É muito difícil ver um gol decisivo como o de Daniel, também saindo do banco, na semifinal do Nordeste de ontem, já aos 43 minutos da segunda etapa, e não lembrar de 1994. Essa, que foi uma das maiores emoções que o futebol já me proporcionou, e que completará 26 anos na próxima semana, não aconteceu em uma partida de Brasileiro, Sul-americana, Copa do Nordeste, nem Libertadores. Mas de Campeonato Baiano, naquele que era o 40º dos nossos 48 títulos estaduais.
Imagino que seria voto vencido em uma decisão sobre o futuro dos estaduais. Adianto que, como tradicionalista convicto, faria campanha pela manutenção. Entendo as dificuldades de calendário, escancaradas ainda mais na atual e atípica temporada. Não consigo me desapegar, entretanto, da importância de ser campeão baiano. Acordar na manhã seguinte da conquista de um título estadual tem um sabor especial, doce, como mel. Forte sensação de domínio territorial. E como é bom mostrar essa óbvia e reconhecida superioridade em número de títulos.
A tendência da maioria parece ser contrária à permanência dos estaduais, de um modo geral. Alerto para a necessidade do cuidado com essa onda de diminuição da importância de uma competição para enaltecimento de outras. Já observou que é cada vez mais frequente ouvir que a temporada de um clube está terminada quando é eliminado da Libertadores, ainda que faça boa campanha no Brasileiro? Mesmo raciocínio que diminui feitos de campeões nacionais na Europa que não conquistam a Liga dos Campeões.

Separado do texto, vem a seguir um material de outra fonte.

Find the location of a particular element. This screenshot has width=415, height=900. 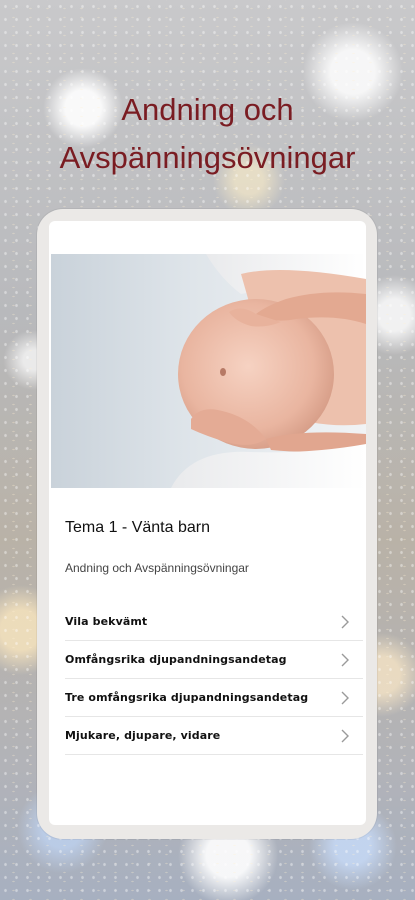

exercise-row-vila-bekvamt: Vila bekvämt is located at coordinates (214, 622).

Concordo plenamente com a diminuição das datas utilizadas no Baiano, pelo menos para as equipes com calendário mais apertado, mas jamais na redução de importância.
Por tudo isso, sigo empolgado e ansioso, tenso, torcendo para que o Bahia supere as dificuldades para utilização do elenco e comece bem hoje, contra a Jacuipense, a participação na fase eliminatória do Baiano, e que consiga conquistar um tricampeonato que não vemos desde 1988, precedendo a segunda conquista nacional. Meu desejo, inclusive, é que o Esquadrão tenha condições de superar a maior sequência de títulos baianos da história: o hepta conquistado de 1973 a 1979, contando com a participação de jogadores lendários como Baiaco, Sapatão, Douglas, Fito, Beijoca e Osni. Isso se o estadual ainda resistir até lá, claro.
Além disso, apenas em 2001 o Bahia conseguiu unificar os títulos da Copa do Nordeste e do Baiano em uma mesma temporada. No sábado (1/8), tentará dar mais um passo em busca de igualar a marca, iniciando a decisão regional em dois jogos com o Ceará, lutando pelo tetra.